There are no phone apps or equipment aids to help me adjust to how society makes me feel disabled. Every day, as my Usher syndrome progresses, I realise that Ireland has so much to do in terms of making our society a better place for people with hearing and sight loss. I have worked very passionately as an advocate to create awareness of Usher syndrome, and one of my most important activities has been to campaign the Irish government to recognise deafblindness as a unique disability in this country.
Back in 2004, the European Written Declaration 2004/1 recommended EU member states to recognise deafblindness as a distinct disability. Last May, I appeared before a government committee to urge the Minister for Health for such recognition, so that deafblindness would be included in the National Strategy for Deafness and the National Vision Strategy. I stood before the Health Committee, telling them what life is like with Usher syndrome. I trembled with such emotion as I begged our government to acknowledge my existence in Irish society. I told them I am not invisible. Sadly today, I remain invisible within all the legislation, policies and frameworks that govern Ireland, including our National Census and our National Physical and Sensory Disability Database. People with both hearing and vision loss in Ireland are currently struggling to exist, struggling to get the best of healthcare, education and employment opportunities. We are now in 2015, and there is simply no excuse for it. But I am dedicated to making this change happen so that all people with Usher syndrome and other forms of deafblindness will have their quality of life enhanced. We ran a very successful social media campaign where photographs of celebrities holding a sign bearing #ImNotInvisible pledging their support to our cause. Now, we are planning to post all these photos again on September 19th. We would very much welcome your photos too. Here’s how you can help our campaign.
Email – Please email your photo to firstname.lastname@example.org and I will share it on Facebook and Twitter.

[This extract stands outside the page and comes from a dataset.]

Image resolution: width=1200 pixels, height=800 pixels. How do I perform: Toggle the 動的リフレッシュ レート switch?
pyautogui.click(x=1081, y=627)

We would truly value your support to help have deafblindness recognised as a disability in Ireland, as well as helping the Usher Syndrome Coalition in their tremendous efforts. My dedication is inspired by the Dunning family, and the wonderful team behind the Coalition. The global campaign to Own the Equinox will not only raise awareness of Usher syndrome, but also to help us find the best protocols and strategies that greatly enhance the quality of life for deafblindness, as we read the blogs related to this campaign, that are contributed by our friends worldwide.
The Usher Syndrome Coalition is more than a global network. It is a family and I am so thrilled to know many inspirational people worldwide, and here in Ireland. I would never have found a true good friend, Deborah Heffernan, from Cork, who also has Usher Syndrome Type 2a. We have since, along with Ann Shields from Northern Ireland and Karen Robertson from Donegal formed an Irish network group called Usher Ireland. We plan to celebrate owning the equinox on September 19th by getting together and having a cocktail party. We will raise our glasses to our global family and in the hope of achieving recognition of deafblindness by our Irish government.